Konsep Ekonomi Politik
Sebelum membahas konsep dan teori tentang ekonomi politik,
terlebih dahulu harus di fahami tentang metode dan atau pendekatan dalam
ekonomi politik. Pendekatan dalam ekonomi politik sendiri menurut Ikbar (2007:
2) bersifat fleksibel dan elektis, fleksibel artinya dapat memformulasikan
dirinya ke dalam berbagai substansi dan konstektualitas keilmuan dalam kerangka
interdisipliner. Sedangkan elektis diartikan bahwa ia dapat menjadi dirinya
sendiri dan dapat pula dikatakan sebagai suatu perpaduan dari serangkaian sudut
pandang, cara, dan alat analisis yang bersumber dari disiplin lain yang sudah
menjadi bagian dari ekonomi politik karena sebab akibat, keterhubungan
korelatif, dan linkages dalam proses interdisipliner filsafat dasarnya,
yang kelak berhubungan dengan dunia idioligismenya dan dunia tindakan.
Pendekatan ekonomi menurut Y King (dalam Ikbar, 2007: 2)
ialah sebagai alat analisis yang menitikberatkan kepada kekuasaan politik
sebagai variabel dominan. Pengamatannya banyak tertuju pada segi-segi politik
yang mengubah aspek-aspek ekonomi (Prisma, No. 3, 1989). Pandangan ini berbeda
dengan mahzab sosialis di mana mereka secara agresif menempatkan pendekatan
ekonomi politik berupa neo-political economy, yang alat analisisnya
(salah satu makna pendekatan) mengaplikasikan asumsi-asumsi bahasa maupun
logika ekonomi politik neo-klasic kedalam seluruh rentangan pembuatan
keputusan publik maupun private. penganut faham ini umumnya menganggap
politik bukan sebagai sebab, tetapi akibat proses produksi, dan lebih jauh lagi
pusat perhatiannya diarahkan pada pertentangan kelas-kelas masyarakat.

● KETENTUAN LATIHAN
a - Sebutkan semua hal dari disiplin lain yang menurut teks ekonomi politik ini dipadukan dalam pendekatan yang bersifat elektis.
b - Salin ulang bagian teks ekonomi politik ini di antara "Konsep Ekonomi Politik" dan "Ikbar, 2007: 2)", termasuk kedua ujungnya.
Daftar berikut diambil dari sumber lain yang tidak berkaitan dengan teks bacaan.

● DATA TERSAJI
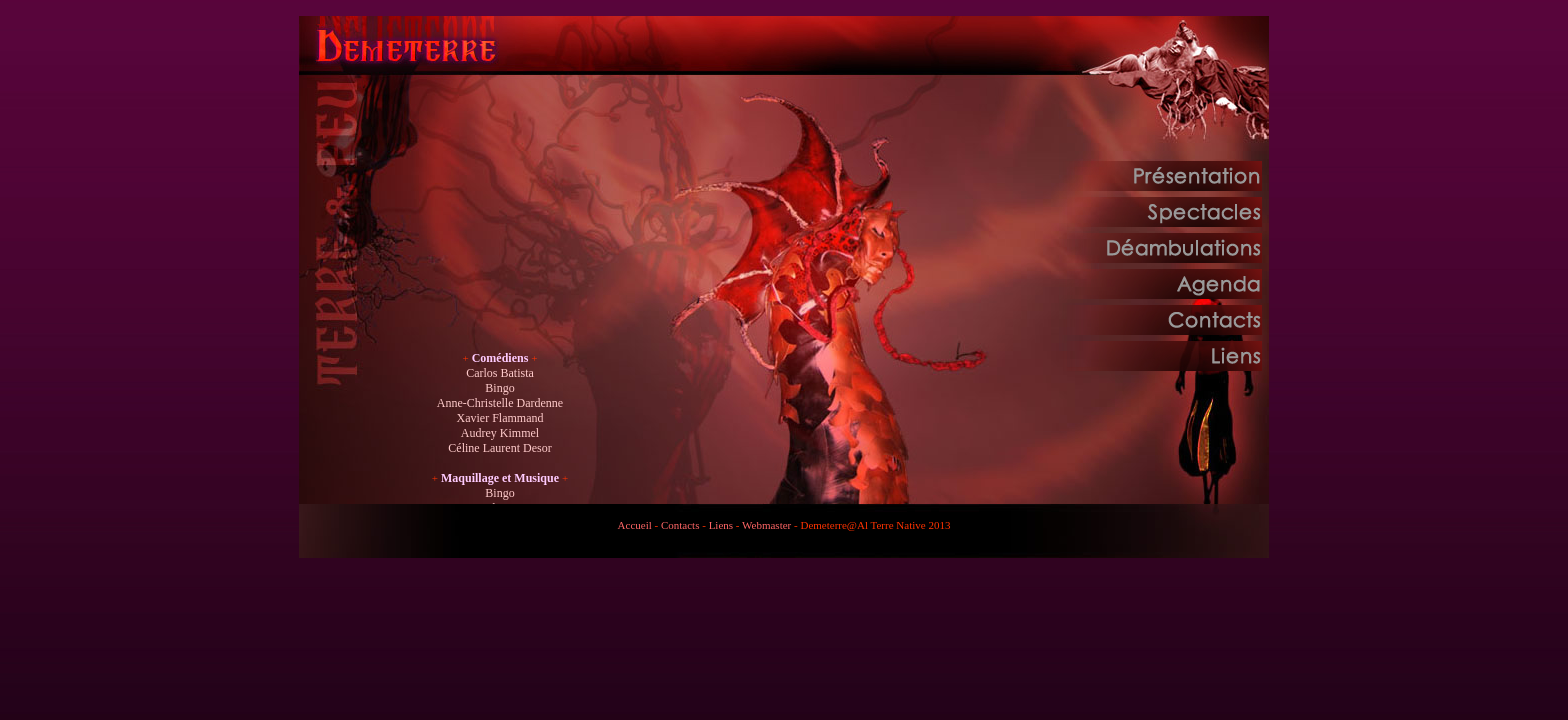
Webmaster (766, 525)
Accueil (635, 525)
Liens (721, 525)
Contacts (680, 525)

● KUNCI JAWABAN
a - sudut pandang, cara, alat analisis

b -
Konsep Ekonomi Politik
Sebelum membahas konsep dan teori tentang ekonomi politik,
terlebih dahulu harus di fahami tentang metode dan atau pendekatan dalam
ekonomi politik. Pendekatan dalam ekonomi politik sendiri menurut Ikbar (2007:
2) bersifat fleksibel dan elektis, fleksibel artinya dapat memformulasikan
dirinya ke dalam berbagai substansi dan konstektualitas keilmuan dalam kerangka
interdisipliner. Sedangkan elektis diartikan bahwa ia dapat menjadi dirinya
sendiri dan dapat pula dikatakan sebagai suatu perpaduan dari serangkaian sudut
pandang, cara, dan alat analisis yang bersumber dari disiplin lain yang sudah
menjadi bagian dari ekonomi politik karena sebab akibat, keterhubungan
korelatif, dan linkages dalam proses interdisipliner filsafat dasarnya,
yang kelak berhubungan dengan dunia idioligismenya dan dunia tindakan.
Pendekatan ekonomi menurut Y King (dalam Ikbar, 2007: 2)